======== Input data ========

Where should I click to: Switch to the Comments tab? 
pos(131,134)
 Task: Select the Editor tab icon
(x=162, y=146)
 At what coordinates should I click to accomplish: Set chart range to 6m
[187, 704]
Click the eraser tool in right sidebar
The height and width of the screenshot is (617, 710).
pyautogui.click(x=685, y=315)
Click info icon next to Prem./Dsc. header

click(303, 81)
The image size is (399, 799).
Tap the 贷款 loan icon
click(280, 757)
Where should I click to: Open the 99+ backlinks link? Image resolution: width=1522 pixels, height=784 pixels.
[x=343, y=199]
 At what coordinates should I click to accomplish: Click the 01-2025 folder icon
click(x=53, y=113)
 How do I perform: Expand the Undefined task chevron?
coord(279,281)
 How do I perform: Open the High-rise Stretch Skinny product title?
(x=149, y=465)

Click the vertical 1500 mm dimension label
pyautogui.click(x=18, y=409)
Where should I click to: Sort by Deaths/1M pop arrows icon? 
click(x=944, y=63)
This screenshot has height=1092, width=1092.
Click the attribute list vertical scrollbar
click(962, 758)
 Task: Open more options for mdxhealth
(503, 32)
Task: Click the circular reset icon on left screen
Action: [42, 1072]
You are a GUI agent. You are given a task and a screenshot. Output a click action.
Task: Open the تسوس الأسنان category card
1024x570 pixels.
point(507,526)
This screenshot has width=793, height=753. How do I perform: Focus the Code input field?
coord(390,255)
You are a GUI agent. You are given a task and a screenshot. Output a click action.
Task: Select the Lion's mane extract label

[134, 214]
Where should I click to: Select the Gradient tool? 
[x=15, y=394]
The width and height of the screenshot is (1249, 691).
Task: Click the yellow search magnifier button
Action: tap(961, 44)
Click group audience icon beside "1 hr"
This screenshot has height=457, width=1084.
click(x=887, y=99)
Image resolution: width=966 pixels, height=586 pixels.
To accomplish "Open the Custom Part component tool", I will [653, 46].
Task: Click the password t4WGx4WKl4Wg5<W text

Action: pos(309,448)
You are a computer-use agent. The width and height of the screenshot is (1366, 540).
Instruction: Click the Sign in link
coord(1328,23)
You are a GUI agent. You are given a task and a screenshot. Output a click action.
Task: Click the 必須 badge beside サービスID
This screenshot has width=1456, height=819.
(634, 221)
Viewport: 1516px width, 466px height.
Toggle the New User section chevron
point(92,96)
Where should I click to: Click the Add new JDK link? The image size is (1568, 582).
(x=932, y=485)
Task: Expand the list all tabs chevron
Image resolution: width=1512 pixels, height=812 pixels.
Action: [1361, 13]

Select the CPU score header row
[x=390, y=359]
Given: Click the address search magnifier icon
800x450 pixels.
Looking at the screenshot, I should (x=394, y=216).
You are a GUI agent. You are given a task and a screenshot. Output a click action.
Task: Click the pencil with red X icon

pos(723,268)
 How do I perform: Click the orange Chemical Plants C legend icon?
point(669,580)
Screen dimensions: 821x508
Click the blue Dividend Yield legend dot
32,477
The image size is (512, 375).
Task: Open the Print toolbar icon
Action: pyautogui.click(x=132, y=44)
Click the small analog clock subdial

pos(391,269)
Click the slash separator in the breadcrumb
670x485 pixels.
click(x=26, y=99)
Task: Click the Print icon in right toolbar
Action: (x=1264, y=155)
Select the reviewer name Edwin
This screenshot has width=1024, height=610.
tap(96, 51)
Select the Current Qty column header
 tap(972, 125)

========

— What is required —
Give back precisely the lines above that start at the line containing "Where should I click to: Click" and end at the line containing "Screen dimensions: 821x508", inclusive. No other lines belong in the output.

— Task output —
Where should I click to: Click the Add new JDK link? The image size is (1568, 582).
(x=932, y=485)
Task: Expand the list all tabs chevron
Image resolution: width=1512 pixels, height=812 pixels.
Action: [1361, 13]

Select the CPU score header row
[x=390, y=359]
Given: Click the address search magnifier icon
800x450 pixels.
Looking at the screenshot, I should (x=394, y=216).
You are a GUI agent. You are given a task and a screenshot. Output a click action.
Task: Click the pencil with red X icon

pos(723,268)
 How do I perform: Click the orange Chemical Plants C legend icon?
point(669,580)
Screen dimensions: 821x508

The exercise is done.